§ **What to produce**
Determine the number of lines in the data that include the word "title", and write only that number.

Saved entries:
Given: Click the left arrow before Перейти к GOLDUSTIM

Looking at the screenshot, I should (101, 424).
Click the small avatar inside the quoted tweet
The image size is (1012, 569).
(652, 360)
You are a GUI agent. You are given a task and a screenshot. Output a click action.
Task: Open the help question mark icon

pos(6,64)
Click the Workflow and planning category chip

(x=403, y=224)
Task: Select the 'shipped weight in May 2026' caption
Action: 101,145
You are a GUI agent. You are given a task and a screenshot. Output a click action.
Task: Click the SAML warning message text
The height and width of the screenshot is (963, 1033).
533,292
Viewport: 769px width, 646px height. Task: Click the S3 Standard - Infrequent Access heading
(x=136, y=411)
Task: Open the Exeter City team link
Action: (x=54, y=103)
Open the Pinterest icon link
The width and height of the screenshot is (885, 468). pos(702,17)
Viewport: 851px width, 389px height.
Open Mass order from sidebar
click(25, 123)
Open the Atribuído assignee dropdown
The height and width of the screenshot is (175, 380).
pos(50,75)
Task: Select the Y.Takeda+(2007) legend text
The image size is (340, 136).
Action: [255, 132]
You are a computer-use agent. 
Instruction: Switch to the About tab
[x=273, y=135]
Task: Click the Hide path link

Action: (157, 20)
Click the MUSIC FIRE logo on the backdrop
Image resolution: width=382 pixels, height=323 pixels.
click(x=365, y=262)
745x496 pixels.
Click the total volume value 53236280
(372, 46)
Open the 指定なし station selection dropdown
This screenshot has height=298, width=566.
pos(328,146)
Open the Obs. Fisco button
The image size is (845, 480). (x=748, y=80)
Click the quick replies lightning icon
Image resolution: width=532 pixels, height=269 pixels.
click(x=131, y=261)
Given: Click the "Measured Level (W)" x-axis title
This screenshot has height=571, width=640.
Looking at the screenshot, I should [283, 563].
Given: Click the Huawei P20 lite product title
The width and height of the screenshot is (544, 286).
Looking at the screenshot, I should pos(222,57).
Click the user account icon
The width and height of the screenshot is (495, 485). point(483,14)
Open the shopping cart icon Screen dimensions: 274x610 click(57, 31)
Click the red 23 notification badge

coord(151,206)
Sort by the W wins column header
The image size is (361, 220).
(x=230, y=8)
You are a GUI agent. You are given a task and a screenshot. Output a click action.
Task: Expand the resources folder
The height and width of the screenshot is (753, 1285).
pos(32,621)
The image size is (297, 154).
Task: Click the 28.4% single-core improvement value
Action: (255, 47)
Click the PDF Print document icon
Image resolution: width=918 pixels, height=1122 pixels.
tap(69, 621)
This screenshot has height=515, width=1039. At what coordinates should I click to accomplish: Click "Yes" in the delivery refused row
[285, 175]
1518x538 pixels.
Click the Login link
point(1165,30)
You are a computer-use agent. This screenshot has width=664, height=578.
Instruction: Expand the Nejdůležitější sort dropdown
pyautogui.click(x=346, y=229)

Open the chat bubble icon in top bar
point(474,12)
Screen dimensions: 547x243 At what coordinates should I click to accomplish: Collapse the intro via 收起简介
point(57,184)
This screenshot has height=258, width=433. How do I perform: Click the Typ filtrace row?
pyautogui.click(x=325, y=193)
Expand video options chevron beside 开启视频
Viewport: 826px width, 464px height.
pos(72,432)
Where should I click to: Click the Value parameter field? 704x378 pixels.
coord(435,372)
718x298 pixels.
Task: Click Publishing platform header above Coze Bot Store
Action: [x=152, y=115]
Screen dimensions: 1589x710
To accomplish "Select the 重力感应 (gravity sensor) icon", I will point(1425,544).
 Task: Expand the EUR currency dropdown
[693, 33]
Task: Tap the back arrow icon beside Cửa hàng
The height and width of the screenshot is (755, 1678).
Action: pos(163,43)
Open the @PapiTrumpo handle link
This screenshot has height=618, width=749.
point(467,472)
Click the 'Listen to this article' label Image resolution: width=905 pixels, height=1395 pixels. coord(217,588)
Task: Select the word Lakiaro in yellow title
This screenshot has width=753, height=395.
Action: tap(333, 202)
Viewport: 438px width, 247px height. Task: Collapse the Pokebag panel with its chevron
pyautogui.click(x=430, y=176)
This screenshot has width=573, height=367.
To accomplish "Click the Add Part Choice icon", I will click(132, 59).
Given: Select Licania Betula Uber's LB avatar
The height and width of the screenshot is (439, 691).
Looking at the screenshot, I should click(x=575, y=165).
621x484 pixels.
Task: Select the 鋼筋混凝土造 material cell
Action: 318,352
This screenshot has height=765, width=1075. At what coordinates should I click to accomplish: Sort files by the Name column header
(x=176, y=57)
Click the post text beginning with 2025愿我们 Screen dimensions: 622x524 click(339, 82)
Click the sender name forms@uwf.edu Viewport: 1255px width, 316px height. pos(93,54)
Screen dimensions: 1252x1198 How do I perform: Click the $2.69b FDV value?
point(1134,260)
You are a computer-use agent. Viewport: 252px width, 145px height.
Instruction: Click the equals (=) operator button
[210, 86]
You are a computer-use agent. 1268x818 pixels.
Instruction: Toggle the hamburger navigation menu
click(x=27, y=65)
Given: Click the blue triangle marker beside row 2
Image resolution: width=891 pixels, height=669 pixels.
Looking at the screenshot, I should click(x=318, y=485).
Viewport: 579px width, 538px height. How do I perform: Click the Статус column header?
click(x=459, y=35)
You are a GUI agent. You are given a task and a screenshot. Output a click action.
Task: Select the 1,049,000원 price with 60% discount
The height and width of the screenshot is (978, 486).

§ **Result for this task**
3